Tarefa escrita >>
De acordo com o trecho sobre a Bahia, em que ano o Liceu de Artes e Ofícios da Bahia encerrou seus trabalhos?

Bahia é certamente o estado do Brasil que se destaca na função de identidade cultural e nacional. Recebeu do jornal The New York Times classificação em uma lista dos 52 lugares indicados para visitação no mundo. A capital baiana é a única cidade do Brasil que aparece no ranking.

Fotos arquivo pessoal

O turismo tem real contribuição para uma região. Porém, o povo nativo precisa de preparo e dar a devida manutenção à cultura, precisa de parceria com a educação. Paulo contou sobre suas reflexões a respeito da educação no Brasil.  “Preocupo-me muito com o sistema educacional do País hoje. Formar doutores apagou parte de nossas verdades e incentivou o lado perigoso do Capitalismo. O Brasil tinha pressa em modernização. Claro que reconheço a colaboração das grandes universidades, mas o novo sistema desapareceu com importantes instituições, o que foi uma pena. Fico pensando se não foi um erro não tê-las preservado, como por exemplo, o Liceu de Artes e Ofícios da Bahia. Época que o nutrir de historias eram mais importantes que consumir coisas“.

O Liceu de Artes e Ofícios da Bahia, foi criado em 20 de outubro de 1872 em Salvador, com o objetivo de qualificar operários e artífices para o mercado de trabalho. A instituição que oferecia gratuitamente aulas noturnas, abertas a todos, sem distinção de cor e classe social, encerrou seus trabalhos em 1945. Em 1995, reabriram o prédio histórico, inaugurando o Memorial do Liceu.

Conteúdo dos dados >>
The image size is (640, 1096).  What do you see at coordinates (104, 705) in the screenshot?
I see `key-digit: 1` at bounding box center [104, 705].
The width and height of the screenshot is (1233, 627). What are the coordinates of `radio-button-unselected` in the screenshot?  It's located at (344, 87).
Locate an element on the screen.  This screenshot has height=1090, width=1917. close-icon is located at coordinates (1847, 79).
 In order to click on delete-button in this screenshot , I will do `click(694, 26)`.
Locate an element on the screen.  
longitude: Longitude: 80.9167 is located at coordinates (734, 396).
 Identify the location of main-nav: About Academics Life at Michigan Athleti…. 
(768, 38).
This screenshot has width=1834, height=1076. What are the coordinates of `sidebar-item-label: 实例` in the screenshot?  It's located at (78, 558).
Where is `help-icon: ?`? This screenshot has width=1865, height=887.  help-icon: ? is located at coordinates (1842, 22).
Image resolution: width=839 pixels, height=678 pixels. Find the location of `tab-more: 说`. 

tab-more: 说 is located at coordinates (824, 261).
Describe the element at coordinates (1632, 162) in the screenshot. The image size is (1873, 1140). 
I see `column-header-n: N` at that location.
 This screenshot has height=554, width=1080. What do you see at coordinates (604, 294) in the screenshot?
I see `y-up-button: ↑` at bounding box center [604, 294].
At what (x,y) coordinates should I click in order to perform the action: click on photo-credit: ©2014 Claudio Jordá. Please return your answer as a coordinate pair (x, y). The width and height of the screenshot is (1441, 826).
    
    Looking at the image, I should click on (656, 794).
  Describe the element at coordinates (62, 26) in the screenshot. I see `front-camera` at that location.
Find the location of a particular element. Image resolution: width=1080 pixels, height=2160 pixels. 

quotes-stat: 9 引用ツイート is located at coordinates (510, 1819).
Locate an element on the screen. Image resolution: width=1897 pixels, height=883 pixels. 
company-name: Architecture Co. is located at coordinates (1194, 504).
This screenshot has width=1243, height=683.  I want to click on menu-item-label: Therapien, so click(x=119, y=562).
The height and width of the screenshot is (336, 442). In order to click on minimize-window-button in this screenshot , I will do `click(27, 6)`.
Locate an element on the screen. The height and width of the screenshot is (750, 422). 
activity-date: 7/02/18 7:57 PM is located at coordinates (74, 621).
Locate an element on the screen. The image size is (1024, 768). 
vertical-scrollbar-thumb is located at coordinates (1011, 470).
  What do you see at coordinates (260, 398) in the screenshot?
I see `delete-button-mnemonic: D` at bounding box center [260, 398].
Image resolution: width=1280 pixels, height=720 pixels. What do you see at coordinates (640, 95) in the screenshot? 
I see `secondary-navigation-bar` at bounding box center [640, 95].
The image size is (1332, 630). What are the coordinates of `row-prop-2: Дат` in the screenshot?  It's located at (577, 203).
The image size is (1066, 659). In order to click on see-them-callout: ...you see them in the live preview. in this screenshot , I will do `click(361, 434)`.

Resposta escrita >>
Em 1945.